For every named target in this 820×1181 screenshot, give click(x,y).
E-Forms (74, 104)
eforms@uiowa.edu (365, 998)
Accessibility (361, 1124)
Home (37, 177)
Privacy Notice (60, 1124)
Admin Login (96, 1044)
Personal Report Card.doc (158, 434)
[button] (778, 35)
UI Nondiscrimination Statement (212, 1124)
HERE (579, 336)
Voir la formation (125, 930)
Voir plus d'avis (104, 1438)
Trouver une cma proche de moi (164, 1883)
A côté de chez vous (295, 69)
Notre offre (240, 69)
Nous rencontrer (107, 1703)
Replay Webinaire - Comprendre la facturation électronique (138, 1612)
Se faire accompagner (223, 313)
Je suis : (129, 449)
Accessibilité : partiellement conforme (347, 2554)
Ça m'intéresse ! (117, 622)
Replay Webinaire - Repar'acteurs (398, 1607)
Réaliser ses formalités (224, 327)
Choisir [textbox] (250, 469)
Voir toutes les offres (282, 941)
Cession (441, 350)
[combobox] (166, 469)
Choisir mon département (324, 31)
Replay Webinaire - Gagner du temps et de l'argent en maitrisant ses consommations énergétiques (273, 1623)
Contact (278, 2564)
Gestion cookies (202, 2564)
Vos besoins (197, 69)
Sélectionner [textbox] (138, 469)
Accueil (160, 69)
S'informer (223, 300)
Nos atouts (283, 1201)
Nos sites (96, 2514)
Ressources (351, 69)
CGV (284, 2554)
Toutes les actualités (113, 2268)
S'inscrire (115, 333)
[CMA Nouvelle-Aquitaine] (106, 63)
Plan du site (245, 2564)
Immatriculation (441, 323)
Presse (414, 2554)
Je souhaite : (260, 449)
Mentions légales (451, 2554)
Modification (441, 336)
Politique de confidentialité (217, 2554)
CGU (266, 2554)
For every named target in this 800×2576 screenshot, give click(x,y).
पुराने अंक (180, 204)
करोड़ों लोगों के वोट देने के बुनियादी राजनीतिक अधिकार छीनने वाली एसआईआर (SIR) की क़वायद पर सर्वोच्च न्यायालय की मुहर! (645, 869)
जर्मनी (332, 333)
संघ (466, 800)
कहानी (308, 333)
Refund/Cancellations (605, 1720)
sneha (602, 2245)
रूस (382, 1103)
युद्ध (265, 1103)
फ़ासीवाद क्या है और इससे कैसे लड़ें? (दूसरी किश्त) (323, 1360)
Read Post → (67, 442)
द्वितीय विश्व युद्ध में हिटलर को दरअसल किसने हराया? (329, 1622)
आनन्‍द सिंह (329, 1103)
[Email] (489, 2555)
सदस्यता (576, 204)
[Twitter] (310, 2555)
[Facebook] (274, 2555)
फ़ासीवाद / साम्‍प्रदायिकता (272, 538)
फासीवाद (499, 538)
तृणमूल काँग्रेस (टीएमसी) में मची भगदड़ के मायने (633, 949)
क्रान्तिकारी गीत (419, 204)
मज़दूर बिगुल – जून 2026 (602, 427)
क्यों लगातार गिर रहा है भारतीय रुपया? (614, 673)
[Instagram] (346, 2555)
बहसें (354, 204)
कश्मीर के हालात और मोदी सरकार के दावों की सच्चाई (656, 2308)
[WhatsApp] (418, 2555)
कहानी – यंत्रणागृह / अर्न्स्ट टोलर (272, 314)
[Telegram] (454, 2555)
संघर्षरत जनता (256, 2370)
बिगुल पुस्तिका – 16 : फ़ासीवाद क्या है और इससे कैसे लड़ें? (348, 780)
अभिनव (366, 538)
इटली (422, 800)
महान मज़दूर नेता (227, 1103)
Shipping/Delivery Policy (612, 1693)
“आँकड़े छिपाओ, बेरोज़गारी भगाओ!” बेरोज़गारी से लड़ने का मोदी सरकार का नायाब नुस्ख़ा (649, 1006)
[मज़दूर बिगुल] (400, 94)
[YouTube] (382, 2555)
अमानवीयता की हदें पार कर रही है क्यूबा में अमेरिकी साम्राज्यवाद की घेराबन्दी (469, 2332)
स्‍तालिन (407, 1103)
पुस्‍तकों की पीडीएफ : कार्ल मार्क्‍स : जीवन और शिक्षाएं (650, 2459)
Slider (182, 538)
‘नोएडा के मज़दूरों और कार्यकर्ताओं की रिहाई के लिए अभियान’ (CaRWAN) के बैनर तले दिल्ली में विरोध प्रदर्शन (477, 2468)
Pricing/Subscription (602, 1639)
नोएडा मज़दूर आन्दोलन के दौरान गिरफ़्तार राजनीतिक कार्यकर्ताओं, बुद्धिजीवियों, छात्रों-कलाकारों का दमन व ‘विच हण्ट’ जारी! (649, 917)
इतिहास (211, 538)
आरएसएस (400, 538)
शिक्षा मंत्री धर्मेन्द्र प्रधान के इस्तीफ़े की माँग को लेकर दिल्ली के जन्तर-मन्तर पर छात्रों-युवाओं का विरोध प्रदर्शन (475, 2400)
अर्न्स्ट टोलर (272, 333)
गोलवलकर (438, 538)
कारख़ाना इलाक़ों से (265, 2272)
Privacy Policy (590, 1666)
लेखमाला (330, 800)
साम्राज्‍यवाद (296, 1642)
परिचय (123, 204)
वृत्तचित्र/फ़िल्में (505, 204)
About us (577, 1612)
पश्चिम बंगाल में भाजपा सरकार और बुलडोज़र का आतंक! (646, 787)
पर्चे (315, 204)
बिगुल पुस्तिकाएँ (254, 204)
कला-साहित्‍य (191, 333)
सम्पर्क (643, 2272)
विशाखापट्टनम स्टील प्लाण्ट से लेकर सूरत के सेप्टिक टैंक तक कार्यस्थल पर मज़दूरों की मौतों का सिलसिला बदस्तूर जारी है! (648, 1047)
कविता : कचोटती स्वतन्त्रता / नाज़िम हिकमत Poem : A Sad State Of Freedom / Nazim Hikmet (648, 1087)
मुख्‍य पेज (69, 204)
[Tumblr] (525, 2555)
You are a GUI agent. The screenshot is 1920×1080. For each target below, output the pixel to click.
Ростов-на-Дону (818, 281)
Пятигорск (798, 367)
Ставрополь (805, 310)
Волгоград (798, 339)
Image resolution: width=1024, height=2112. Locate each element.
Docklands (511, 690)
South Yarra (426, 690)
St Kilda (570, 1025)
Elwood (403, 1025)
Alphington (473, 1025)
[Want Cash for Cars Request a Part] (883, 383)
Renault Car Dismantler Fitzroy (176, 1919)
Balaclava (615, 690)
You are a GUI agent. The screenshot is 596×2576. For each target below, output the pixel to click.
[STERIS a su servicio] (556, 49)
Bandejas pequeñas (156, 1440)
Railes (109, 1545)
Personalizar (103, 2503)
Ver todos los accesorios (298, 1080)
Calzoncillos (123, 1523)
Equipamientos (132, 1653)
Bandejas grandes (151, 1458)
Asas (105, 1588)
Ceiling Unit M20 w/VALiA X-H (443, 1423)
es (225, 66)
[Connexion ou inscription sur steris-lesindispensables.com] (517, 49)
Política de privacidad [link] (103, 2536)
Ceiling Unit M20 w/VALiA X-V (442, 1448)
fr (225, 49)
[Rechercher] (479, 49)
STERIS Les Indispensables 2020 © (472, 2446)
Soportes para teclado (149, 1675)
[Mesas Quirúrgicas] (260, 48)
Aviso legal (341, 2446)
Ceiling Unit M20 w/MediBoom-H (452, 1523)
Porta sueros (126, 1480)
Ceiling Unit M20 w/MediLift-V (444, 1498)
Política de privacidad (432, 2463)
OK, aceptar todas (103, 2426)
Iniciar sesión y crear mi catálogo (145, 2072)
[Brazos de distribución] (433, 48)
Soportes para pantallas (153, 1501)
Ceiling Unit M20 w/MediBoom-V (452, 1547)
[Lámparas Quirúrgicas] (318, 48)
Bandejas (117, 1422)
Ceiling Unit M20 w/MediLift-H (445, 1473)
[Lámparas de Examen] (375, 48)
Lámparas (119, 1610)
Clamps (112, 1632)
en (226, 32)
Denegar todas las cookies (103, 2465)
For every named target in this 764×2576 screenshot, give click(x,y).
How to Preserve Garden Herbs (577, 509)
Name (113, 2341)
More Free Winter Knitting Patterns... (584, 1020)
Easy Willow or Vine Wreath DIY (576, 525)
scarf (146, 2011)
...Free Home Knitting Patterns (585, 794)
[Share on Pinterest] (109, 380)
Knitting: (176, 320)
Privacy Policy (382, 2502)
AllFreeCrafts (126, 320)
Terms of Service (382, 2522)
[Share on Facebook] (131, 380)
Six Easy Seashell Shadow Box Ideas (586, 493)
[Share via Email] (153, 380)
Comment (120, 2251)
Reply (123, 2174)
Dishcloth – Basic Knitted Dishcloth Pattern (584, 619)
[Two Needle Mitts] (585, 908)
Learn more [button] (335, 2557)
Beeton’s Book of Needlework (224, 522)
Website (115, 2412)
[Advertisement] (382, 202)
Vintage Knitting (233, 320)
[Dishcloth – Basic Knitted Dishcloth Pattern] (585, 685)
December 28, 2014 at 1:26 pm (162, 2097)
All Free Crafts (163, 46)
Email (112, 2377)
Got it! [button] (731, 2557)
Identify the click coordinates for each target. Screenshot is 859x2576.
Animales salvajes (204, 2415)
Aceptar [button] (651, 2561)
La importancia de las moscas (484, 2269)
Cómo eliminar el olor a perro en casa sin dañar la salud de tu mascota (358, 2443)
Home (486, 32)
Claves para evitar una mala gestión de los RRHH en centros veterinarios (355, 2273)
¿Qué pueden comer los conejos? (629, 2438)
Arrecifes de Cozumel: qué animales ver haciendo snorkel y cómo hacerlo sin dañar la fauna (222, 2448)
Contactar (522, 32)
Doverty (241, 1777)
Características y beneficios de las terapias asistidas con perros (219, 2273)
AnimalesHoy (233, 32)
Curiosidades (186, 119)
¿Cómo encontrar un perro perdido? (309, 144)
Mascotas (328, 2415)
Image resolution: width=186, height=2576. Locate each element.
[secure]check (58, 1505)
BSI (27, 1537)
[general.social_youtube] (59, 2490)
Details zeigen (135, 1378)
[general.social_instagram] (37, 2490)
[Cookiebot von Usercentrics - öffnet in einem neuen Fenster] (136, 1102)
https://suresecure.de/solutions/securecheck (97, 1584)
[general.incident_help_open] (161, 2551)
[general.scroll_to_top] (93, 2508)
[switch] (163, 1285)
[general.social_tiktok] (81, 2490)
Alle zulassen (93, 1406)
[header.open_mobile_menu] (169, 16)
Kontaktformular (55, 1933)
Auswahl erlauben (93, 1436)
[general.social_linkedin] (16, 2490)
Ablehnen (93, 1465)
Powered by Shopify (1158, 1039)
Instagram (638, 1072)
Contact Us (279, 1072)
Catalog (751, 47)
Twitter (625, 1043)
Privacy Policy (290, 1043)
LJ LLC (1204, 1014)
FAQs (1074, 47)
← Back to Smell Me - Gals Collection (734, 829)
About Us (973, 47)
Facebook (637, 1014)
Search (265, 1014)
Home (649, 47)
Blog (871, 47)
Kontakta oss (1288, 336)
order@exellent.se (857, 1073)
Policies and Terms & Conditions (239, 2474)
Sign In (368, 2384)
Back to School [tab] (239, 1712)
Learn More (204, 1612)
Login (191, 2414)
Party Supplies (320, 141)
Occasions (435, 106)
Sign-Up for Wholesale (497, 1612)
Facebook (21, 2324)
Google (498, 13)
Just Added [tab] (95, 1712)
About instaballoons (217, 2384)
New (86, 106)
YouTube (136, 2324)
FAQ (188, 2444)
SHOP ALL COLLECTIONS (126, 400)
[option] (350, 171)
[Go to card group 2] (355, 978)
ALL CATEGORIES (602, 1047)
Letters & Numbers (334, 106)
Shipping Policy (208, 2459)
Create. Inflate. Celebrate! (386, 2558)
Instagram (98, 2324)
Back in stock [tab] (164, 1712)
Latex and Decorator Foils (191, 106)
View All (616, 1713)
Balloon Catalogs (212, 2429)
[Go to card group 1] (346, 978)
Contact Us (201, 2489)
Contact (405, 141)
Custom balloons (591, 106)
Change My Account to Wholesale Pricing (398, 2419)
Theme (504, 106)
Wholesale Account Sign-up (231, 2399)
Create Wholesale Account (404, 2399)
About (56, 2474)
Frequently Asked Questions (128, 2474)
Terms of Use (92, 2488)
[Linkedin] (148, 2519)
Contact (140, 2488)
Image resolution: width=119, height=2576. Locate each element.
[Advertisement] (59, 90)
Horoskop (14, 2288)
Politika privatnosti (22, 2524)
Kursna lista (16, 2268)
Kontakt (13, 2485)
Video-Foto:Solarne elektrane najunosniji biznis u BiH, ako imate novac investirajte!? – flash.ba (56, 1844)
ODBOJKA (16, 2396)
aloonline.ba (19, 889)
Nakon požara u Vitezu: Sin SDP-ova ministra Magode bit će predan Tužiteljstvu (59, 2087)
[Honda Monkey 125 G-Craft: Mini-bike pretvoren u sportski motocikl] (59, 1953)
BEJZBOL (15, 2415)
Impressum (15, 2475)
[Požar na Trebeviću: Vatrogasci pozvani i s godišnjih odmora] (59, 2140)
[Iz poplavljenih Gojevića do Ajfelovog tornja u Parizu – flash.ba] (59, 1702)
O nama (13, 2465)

### WHAT YOU NEED TO DO
If a line above holds the word "Policy", copy it.

### RESPONSE
Shipping/Delivery Policy (612, 1693)
Privacy Policy (590, 1666)
Privacy Policy (382, 2502)
Privacy Policy (290, 1043)
Shipping Policy (208, 2459)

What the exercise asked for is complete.